_ARTICLE_.

◆ ◆ ◆ ◆ ◆ ◆ ◆

Mr. Snowden has said he has more information he may release, and U.S. officials fear that as he looks for refuge, foreign intelligence agencies may have the opportunity to access the material he claims he stole.

U.S. officials believe Mr. Snowden appears not to fully grasp the workings of the surveillance programs he has leaked and other information he may still possess, though foreign intelligence agencies likely have the expertise to make use of it.

"I'm sure the Russians have people who can make sense of it all, given the chance," one U.S. official said.

Officials worry the information he has—both released and not—will damage U.S. intelligence collection efforts.

Teams from the Federal Bureau of Investigation, NSA and other intelligence agencies have been poring over Mr. Snowden's work with NSA contractor Booz Allen Hamilton, interviewing former colleagues, and tracking digital footsteps he left inside the secret computer networks to which he had access.

Based on that investigation, U.S. investigators have formed an outline of the information they believe Mr. Snowden downloaded onto laptops and portable drives using his access as a computer systems administrator, a U.S. law-enforcement official said.

On Wednesday, Mr. Snowden was believed to have spent a fourth day in the transit section of a Moscow airport while authorities in the U.S., Russia and elsewhere haggled over his next move.

The Justice Department has charged Mr. Snowden in a criminal complaint with theft of government property, unauthorized communication of national defense information, and willful communication of classified communications intelligence information.

Mr. Snowden has said that he was behind leaks of documents that exposed NSA programs that collect telephone-subscriber metadata from all major U.S. phone companies, and that monitor foreign Internet and email traffic.

◆ ◆ ◆ ◆ ◆ ◆ ◆

_PROVIDED DATA_.

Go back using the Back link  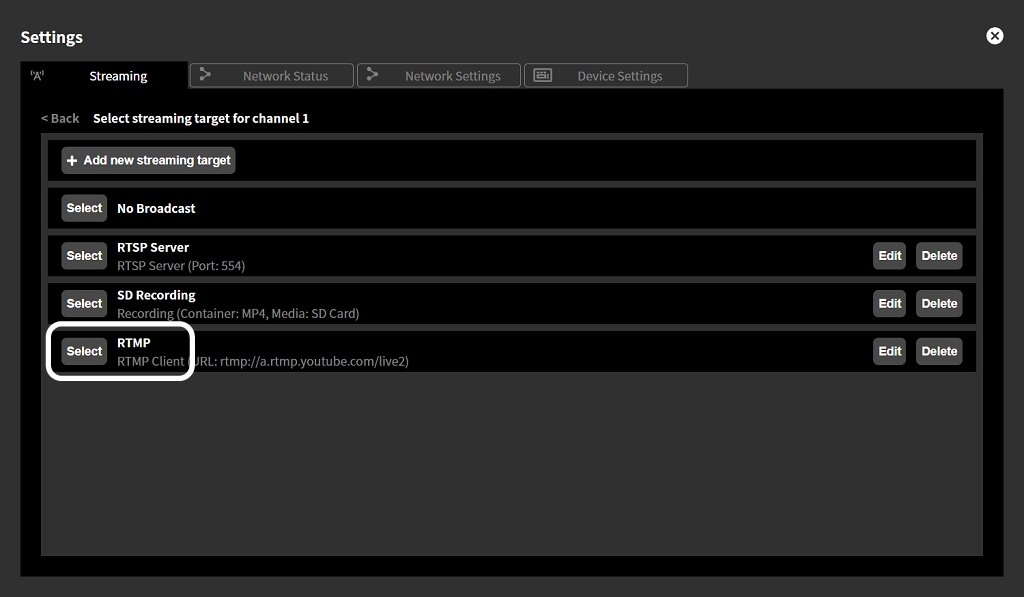[x=59, y=117]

◆ ◆ ◆ ◆ ◆ ◆ ◆

_TO BE DONE_.
A. What access did Mr. Snowden use to download information onto laptops and portable drives, according to the article about him?
B. Decide whether each statement agrees with the article about Mr. Snowden, answering yes or no and quoting the deciding words: (i) The Justice Department charged Mr. Snowden with theft of government property. (ii) U.S. officials believe Mr. Snowden fully understands the surveillance programs he leaked. (iii) On Wednesday, Mr. Snowden was believed to be spending a third day in a Moscow airport's transit section.
C. Carry on the article about Mr. Snowden from its last sentence.

_ANSWERS TO THE EXERCISES_.
A. His access as a computer systems administrator.

B.
(i) Yes: "The Justice Department has charged Mr. Snowden in a criminal complaint with theft of government property"
(ii) No: "Mr. Snowden appears not to fully grasp the workings of the surveillance programs he has leaked"
(iii) No: "Mr. Snowden was believed to have spent a fourth day in the transit section of a Moscow airport"

C.
In his two weeks on the run, he has also told of spy operations targeting Russia and China, programs that are hardly surprising but have helped garner sympathy for his plight in those countries.

"These disclosures are going to have consequences," Robert Litt, general counsel at the Office of the Director of National Intelligence said at an American Bar Association panel on Tuesday.

The law-enforcement official said Mr. Snowden, 30 years old, knew how to avoid setting off security alerts that might have drawn scrutiny.

At the same time, his extensive access as an administrator meant that Mr. Snowden could reach into many parts of the computer network.

Mr. Litt said Tuesday that Mr. Snowden appears to have obtained his documents from "the system that the NSA uses to run its business," and not from the operational databases governing the programs he exposed in his leaks.

Such administrative systems are usually more accessible, especially to information-technology specialists who may be called upon to fix network problems. By contrast, the phone-records database can only be accessed by 22 NSA employees.

Mr. Snowden's actions also raised questions about whether the NSA's own security systems are adequate to back up the agency's assurances that it protects the private information it keeps on Americans.

The Office of Director of National Intelligence has for years tried unsuccessfully to link databases across agencies to improve information-sharing while also tightening controls on access.

Among the reasons these efforts fizzled was that the NSA's systems were so disparate that officials couldn't connect the systems within their own agency, a former U.S. official said.

NSA Director Keith Alexander has said he would upgrade security, adding a "two-man rule" in which no one person can access sensitive parts of a network. NSA also is improving its ability to keep track of system administrators' network activity, though former officials say such a system should have been in place already.

Fortune 100 companies use commercially available programs to track employees' computer use, ranging from an IBM program that monitors databases to a Symantec SYMC +1.90% program that tracks the movement and use of confidential data.

In 2007, NSA, which has an estimated 40,000 employees and a roughly $10 billion budget, launched an agency-wide network technology effort to link its networks.

That program was designed to give employees access to all allowed systems—and only those systems—when they signed on at their desks. The planning also included tools to continuously monitor employee network activity and flag suspicious behavior. However, the status of that effort remains unclear, and former officials said the NSA has yet to fully link its systems. An NSA spokeswoman declined to comment on the status of the 2007 effort.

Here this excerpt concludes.